Text extract:
Do You Build Landing Pages or Trampolines?

by Peter Platt, PSquared Digital

Are your prospects taking the action you want on your landing pages, or are they exiting before taking action? Thanks to Google Analytics “bounce rate” has become a common metric in evaluating web page impact. So what do you do when you see a high bounce rate on your landing page? First off, don’t assume it’s the offer that’s wrong.

One of the common mistakes in digital marketing is assuming users have enough information to make a decision and take action. Unlike traditional direct mail, digital attention-getters don’t often have enough room to tell the story. Unless you’re using rich media, banner ads offer limited opportunity to move a person to action. The same can be said for Paid Search ads, SMS ads and Tweets. They do just enough to peak the user’s interest, but they aren’t going to make the sale. You need to make sure your landing page or microsite fills in the details that encourage the prospect to interact.

It’s also important to let users consume the content the way they want. One of the benefits the web provides to users is the ability to navigate through content based on what’s important to them. Some may want pricing first, others may want features, and a third group could be interested in testimonials. By integrating all these components into a microsite your users are more likely to get to your desired goal.

Task set:
1 - In the landing-page article, why should a landing page or microsite fill in the details? Answer in one to three sentences.
2 - According to the landing-page article, what made "bounce rate" a common metric for judging web page impact?
3 - Carry on the article about landing pages and trampolines, starting after its last sentence.

Source excerpt:
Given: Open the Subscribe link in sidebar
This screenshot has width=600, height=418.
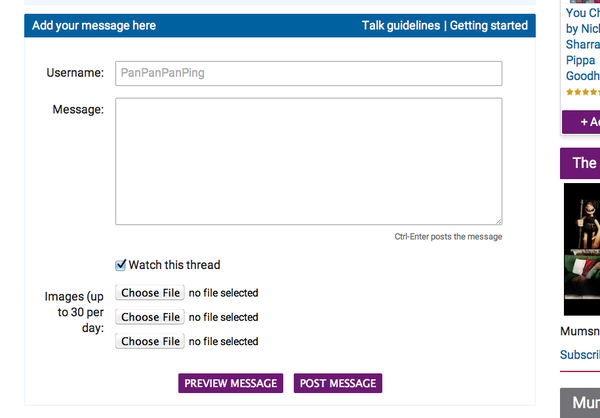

Expected answers:
1 - Digital attention-getters such as banner ads, Paid Search ads, SMS ads and Tweets have too little room to tell the story. They raise the user's interest but won't make the sale. The landing page or microsite therefore has to supply the details that encourage the prospect to interact.

2 - Google Analytics.

3 -
Another issue is that digital campaigns tend to reach folks at a wide variety of stages of the purchase cycle. For example, someone searching on “health insurance” is at a very different stage than a person searching for “business health insurance premiums.” In the ideal world you’d have different landing pages for each of these prospects, but alternately you could have one designed to serve audiences efficiently and allow them to digest the content they need.

Finally, recognize that users may want to interact in different ways. Some people are very comfortable clicking a “buy now” button, where as others may want to make a phone call or download a whitepaper. All of these tactics can help you get to the desired action, but allow the user the ability to take the path they prefer.

Want to lower your bounce rate? Just be sure to keep the consumer’s needs and interest in mind, make your content more relevant to them and you’ll see a lot more smooth landings.